O Brasil só descobriu que é preciso cuidar da saúde pública quando o coronavírus chegou à classe média e aos ricos. Vai esquecer isso assim que a tragédia passar.

sexta-feira, 17 de abril de 2020

OPINIÃO DO GUZZO

J.R.GUZZO


O QUE O BRASILEIRO MAIS QUER É QUE A COVID-19 VÁ EMBORA

Lá se foi, enfim, o ministro da Saúde, Luiz Henrique Mandetta. O que estava fazendo ainda no cargo é coisa que não sabe; há semanas ele vive em conflito aberto com o presidente Jair Bolsonaro, e em regime presidencial ministro não pode fazer isso, e nem o presidente pode aceitar que faça. Fim da linha, portanto.
A demora de duas ou três semanas na demissão se deve, provavelmente, à dificuldade natural de se encontrar um ministro da Saúde à esta altura dos acontecimentos, com o coronavírus deitando e rolando, os meios de comunicação anunciando “mais tantos mortos” hoje e a população, em grande parte, tomada por um medo de morrer que nunca havia se manifestado desta forma até hoje. Quem quer segurar esse rojão? Mas ministério, por natureza, nunca fica vazio. A pergunta é: o sucessor vai ser melhor que o antecessor?

[Itens do conjunto de dados]

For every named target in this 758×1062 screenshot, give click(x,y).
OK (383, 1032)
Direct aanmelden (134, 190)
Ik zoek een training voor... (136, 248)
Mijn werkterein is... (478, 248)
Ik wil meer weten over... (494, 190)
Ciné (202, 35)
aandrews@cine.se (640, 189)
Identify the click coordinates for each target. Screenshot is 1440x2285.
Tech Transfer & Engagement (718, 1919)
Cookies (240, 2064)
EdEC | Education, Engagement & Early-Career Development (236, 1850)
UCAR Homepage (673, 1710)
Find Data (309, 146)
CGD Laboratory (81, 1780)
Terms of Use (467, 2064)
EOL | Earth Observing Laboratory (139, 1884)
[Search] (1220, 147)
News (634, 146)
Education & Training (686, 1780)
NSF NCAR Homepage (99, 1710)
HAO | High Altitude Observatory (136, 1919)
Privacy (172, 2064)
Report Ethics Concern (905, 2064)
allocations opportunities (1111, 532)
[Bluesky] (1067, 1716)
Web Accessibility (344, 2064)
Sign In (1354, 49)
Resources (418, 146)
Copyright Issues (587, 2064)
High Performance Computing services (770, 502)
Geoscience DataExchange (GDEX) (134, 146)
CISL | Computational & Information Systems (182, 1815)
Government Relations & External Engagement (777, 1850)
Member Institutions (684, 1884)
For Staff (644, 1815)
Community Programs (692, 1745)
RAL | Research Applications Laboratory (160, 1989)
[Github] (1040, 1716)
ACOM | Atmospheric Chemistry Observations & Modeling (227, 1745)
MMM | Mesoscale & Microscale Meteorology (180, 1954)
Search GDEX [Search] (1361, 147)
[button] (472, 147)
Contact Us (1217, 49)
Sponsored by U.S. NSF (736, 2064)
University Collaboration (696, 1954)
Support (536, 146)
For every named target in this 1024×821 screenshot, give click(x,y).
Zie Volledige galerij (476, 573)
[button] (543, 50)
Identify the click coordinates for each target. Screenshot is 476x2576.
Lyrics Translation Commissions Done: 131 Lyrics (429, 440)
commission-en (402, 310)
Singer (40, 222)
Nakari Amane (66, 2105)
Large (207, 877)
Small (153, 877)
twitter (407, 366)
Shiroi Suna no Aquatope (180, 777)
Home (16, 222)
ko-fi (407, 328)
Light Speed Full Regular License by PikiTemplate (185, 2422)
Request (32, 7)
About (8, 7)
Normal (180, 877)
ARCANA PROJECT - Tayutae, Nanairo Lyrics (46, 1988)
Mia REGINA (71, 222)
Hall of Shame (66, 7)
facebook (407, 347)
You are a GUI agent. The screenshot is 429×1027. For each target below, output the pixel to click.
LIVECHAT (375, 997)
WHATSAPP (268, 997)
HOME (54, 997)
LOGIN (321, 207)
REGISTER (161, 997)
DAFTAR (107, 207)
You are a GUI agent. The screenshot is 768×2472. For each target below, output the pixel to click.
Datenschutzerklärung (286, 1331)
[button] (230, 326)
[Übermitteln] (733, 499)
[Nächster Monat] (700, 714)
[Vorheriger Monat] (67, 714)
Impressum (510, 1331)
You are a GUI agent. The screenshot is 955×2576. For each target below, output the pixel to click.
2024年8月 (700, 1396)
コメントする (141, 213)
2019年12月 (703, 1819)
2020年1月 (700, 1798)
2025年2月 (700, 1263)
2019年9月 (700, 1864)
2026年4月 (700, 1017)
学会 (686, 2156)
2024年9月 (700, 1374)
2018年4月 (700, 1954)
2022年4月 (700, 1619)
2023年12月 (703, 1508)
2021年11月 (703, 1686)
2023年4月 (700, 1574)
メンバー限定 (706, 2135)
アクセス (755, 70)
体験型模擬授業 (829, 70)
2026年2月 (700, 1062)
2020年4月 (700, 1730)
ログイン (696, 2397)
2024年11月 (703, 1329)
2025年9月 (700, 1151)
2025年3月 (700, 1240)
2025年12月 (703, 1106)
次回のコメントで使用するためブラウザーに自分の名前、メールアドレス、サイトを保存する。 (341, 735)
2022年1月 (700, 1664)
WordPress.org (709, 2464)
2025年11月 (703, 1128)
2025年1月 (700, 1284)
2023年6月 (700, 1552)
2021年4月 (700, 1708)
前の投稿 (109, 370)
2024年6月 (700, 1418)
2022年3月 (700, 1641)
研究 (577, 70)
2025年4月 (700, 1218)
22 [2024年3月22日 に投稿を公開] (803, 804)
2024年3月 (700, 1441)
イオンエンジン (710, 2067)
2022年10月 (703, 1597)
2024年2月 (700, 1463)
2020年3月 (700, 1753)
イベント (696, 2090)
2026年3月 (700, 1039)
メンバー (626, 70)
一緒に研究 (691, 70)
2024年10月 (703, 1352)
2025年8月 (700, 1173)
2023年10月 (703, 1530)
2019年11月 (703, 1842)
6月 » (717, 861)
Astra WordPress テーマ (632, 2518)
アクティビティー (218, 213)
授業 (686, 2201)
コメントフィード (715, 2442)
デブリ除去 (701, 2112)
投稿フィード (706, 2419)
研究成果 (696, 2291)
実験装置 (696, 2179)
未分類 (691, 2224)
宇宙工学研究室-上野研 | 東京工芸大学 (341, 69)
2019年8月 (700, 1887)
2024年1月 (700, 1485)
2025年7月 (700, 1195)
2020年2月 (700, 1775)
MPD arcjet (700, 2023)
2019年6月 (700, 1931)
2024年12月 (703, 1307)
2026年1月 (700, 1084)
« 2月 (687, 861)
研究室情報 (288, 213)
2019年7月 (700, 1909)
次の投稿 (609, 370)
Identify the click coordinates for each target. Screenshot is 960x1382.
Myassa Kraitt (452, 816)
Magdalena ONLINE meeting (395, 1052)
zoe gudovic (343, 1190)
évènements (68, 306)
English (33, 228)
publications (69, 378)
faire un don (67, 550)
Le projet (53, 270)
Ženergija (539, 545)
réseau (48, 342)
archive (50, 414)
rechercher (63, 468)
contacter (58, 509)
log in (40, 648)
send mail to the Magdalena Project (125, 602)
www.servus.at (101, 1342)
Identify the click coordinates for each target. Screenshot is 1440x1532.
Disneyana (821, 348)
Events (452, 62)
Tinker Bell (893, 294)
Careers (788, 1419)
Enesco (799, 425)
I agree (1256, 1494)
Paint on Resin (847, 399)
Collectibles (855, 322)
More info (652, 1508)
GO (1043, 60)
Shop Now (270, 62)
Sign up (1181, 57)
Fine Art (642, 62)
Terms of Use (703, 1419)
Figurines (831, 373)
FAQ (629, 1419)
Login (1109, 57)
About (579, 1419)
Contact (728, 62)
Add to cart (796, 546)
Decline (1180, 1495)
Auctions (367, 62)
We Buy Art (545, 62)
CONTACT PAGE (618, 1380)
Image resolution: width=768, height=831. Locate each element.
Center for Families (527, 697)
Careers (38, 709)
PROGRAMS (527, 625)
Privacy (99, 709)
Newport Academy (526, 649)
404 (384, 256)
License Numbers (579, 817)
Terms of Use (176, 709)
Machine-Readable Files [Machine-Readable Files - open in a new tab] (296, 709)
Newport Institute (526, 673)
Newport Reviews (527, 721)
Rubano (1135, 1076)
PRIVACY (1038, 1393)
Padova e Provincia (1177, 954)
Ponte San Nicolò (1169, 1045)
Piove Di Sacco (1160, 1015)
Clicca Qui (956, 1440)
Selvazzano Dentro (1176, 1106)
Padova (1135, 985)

Sua tarefa -
Segundo o artigo de opinião, qual ministro deixou o cargo? Informe, por favor, o nome e a pasta.

Resolução do exercício -
Luiz Henrique Mandetta, ministro da Saúde.